Investigating Training Objectives for Generative Speech Enhancement

Abstract: Generative speech enhancement has recently shown promising advancements in improving speech quality in noisy environments. Multiple diffusion-based frameworks exist, each employing distinct training objectives and learning techniques. This paper aims to explain the differences between these frameworks by focusing our investigation on score-based generative models and the Schr\"odinger bridge. We conduct a series of comprehensive experiments to compare their performance and highlight differing training behaviors. Furthermore, we propose a novel perceptual loss function tailored for the Schr\"odinger bridge framework, demonstrating enhanced performance and improved perceptual quality of the enhanced speech signals. All experimental code and pre-trained models are publicly available to facilitate further research and development in this domain.

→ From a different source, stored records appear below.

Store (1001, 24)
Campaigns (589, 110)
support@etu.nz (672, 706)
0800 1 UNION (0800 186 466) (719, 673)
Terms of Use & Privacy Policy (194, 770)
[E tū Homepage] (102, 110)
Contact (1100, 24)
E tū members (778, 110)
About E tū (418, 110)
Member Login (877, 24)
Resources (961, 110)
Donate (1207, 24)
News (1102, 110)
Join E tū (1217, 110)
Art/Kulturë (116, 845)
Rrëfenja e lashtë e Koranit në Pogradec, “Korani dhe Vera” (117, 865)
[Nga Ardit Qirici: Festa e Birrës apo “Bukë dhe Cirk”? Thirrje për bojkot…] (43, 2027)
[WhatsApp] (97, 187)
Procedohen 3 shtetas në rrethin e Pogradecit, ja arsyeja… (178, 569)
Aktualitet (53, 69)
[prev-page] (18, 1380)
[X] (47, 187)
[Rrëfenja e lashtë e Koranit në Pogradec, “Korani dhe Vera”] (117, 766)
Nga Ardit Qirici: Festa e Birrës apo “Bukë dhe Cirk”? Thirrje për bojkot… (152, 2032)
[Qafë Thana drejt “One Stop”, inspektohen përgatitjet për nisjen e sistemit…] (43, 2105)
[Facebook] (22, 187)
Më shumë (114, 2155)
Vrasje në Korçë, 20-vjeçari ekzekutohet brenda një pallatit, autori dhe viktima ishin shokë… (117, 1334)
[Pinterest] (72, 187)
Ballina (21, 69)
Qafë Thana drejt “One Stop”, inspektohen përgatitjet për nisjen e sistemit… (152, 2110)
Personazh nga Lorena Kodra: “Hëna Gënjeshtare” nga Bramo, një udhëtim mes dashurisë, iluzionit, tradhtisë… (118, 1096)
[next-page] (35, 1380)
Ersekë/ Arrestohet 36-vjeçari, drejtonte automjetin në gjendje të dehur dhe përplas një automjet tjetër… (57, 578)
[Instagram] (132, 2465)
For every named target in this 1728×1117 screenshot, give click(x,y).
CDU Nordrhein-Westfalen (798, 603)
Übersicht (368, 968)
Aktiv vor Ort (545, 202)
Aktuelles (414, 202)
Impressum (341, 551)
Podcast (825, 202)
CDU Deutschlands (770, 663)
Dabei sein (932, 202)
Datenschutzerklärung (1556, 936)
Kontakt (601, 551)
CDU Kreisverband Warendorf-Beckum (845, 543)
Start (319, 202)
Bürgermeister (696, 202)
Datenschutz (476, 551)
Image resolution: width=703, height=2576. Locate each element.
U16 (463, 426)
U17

• The paper presents a comparative analysis of diffusion-based SGMSE and Schrödinger Bridge frameworks, revealing distinct training behaviors.
• It proposes a novel perceptual loss based on PESQ that significantly improves performance metrics such as SI-SDR and POLQA.
• Experimental results show that the SB framework outperforms baselines, enhancing both perceptual quality and robustness in noisy environments.

Investigating Training Objectives for Generative Speech Enhancement

This paper explores the exploration of training objectives for generative speech enhancement, focusing primarily on score-based generative models (SGMSE) and Schrödinger Bridge (SB). It aims to elucidate the differences in training behaviors and performance of diffusion-based frameworks, proposing a novel perceptual loss function for the SB framework that improves perceptual quality and performance metrics of enhanced speech.

Introduction and Background

Generative speech enhancement methods have shown promising advancements in restoring quality in noisy speech environments. Unlike traditional methods, generative approaches use diffusion-based models to estimate and sample from a clean speech distribution conditioned on noisy input. These models facilitate the generation of multiple valid outputs, addressing various noise types and corruptions.

The paper compares two primary frameworks: SGMSE, a continuous-time diffusion model leveraging stochastic differential equations (SDEs), and the recently applied Schrödinger Bridge (SB) method, known for optimal probability distribution transformation. Each of these frameworks presents unique learning techniques and objectives, impacting their application in speech enhancement tasks.

Methodology

Score-Based Generative Models

SGMSE utilizes a forward diffusion process described by an Ornstein-Uhlenbeck SDE with variance-exploding properties (OUVE-SDE). The approach involves training a neural network to approximate an intractable score function using denoising score matching objectives. This method is known for modeling the interpolation between clean and noisy speech with exponentially increasing variance.

The training involves learning a score function that correlates with the transformation from the noisy to a clean distribution. Preprocessing inputs as complex spectrograms, SGMSE emphasizes noise prediction to enhance the underlying speech quality.

Schrödinger Bridge

The SB method aims to find an optimal transport plan between two probability distributions, treating the problem as a constrained minimization of Kullback-Leibler divergence. This approach facilitates generative modeling that begins directly with noisy input, effectively interpolating through probability distributions.

The SB framework incorporates a novel perceptual loss based on the PESQ metric, aiming to closely align enhanced outputs with perceptual quality standards. Utilizing a symmetric SDE approach, it provides robustness and flexibility, catering to both denoising and dereverberation.

Experimental Setup and Results

The paper's experimental setup involved testing various models, including baseline methods like Conv-TasNet and MetricGAN+, using the VB-DMD benchmark dataset. Several models manipulating both SGMSE and SB frameworks were evaluated based on standard metrics like POLQA, PESQ, SI-SDR, ESTOI, and DNSMOS.

Figure 1: Performance in PESQ and SI-SDR over the training steps.

The experiments showcased that the SB approach, with its novel loss function, surpassed overlapping baselines and showed competitive results with state-of-the-art systems. This performance was particularly evident in tasks involving SI-SDR and PESQ, accentuating the perceptual gain from the SB's novel training objectives.

Conclusion

The development of varying training objectives within the field of generative speech enhancement showcases significant implications in practical applications, allowing for robust and versatile generative models. The introduction of novel loss functions tailored for the SB framework demonstrates marked improvements in speech quality and perceptual metrics. Future research may involve enhancing bandwidth capacities, leveraging high-fidelity datasets, and refining exponential moving average strategies to further advance generative modeling potentials in speech enhancement.